# quick, get to the peak district!



## bonj2 (10 Jan 2009)

...before it rains, while the weather's cold and dry - the riding conditions are brilliant at the moment. What would have been a boggy quagmire of shite is now just hard earth.
went for a blast today and the bike's clean!


----------



## RedBike (10 Jan 2009)

I was amazed at how clean the bike came back from todays off-road ride at Macclesfield. I thought it was very slippery in some places though!.


----------



## bonj2 (10 Jan 2009)

i saw lots of ice today. was ok to go across it straight, not while cornering/leaning tho' !


----------



## alecstilleyedye (21 Jan 2009)

Ben_3 said:


> ...before it rains, while the weather's cold and dry - the riding conditions are brilliant at the moment.

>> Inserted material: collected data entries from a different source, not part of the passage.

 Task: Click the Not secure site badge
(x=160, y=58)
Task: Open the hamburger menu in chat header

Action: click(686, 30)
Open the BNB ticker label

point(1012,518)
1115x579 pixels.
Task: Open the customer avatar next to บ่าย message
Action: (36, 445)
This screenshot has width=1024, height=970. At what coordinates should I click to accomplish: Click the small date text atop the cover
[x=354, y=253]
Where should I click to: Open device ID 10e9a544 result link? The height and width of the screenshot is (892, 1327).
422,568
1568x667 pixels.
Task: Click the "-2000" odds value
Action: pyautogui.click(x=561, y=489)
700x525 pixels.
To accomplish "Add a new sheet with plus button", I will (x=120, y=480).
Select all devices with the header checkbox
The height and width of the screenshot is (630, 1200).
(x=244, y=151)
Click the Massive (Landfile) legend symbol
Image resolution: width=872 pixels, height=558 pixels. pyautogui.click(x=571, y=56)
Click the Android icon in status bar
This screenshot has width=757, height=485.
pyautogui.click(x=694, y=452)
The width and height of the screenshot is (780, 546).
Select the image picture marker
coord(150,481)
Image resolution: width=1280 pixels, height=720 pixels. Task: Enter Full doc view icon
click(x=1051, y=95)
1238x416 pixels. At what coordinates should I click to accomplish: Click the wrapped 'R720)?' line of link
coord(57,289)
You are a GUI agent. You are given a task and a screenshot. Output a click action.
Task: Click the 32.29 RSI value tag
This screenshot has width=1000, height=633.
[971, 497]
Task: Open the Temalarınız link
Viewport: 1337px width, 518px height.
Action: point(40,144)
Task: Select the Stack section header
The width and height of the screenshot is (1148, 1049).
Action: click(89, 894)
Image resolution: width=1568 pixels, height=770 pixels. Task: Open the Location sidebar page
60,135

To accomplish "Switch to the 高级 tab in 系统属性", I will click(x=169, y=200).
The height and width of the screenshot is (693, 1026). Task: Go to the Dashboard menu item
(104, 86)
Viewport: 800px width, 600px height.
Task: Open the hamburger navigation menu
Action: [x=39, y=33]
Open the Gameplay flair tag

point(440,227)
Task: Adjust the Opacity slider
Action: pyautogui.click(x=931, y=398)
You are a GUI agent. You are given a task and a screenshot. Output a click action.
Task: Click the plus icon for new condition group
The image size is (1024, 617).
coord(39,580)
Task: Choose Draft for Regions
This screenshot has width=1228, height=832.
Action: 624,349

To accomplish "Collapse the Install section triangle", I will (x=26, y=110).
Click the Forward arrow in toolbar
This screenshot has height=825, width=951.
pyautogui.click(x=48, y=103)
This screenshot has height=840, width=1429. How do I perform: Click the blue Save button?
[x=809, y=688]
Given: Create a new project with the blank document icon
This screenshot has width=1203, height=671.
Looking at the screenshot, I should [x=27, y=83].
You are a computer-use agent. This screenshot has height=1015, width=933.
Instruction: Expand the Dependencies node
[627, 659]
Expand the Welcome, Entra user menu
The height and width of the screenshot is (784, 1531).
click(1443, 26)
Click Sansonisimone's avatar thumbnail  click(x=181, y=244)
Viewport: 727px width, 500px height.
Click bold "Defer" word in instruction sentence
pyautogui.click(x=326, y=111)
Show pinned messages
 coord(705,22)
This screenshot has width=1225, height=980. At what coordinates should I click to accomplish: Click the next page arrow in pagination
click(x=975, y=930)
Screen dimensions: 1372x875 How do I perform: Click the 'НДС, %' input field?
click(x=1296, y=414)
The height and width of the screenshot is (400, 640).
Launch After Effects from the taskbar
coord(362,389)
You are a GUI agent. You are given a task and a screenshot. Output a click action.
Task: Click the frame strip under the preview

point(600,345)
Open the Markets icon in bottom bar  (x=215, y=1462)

What would have been a boggy quagmire of shite is now just hard earth.
> went for a blast today and the *bike's clean!*


according to one of our more left-field regulars, that will be because you went fast enough not to need mudguards… yeh i laughed at that too


----------



## alecstilleyedye (21 Jan 2009)

um…


----------



## bonj2 (21 Jan 2009)

great longstone.
get 'white peak mountain biking' book
also did one round linacre res aswell the weekend after, that was good aswell

dunno what it's like now though... or in may


----------



## fossyant (22 Jan 2009)

I'm hoping to have the MTB back to MTB duties soon - have already ear marked most of the books for the Peak - it's all riding distance for me !


----------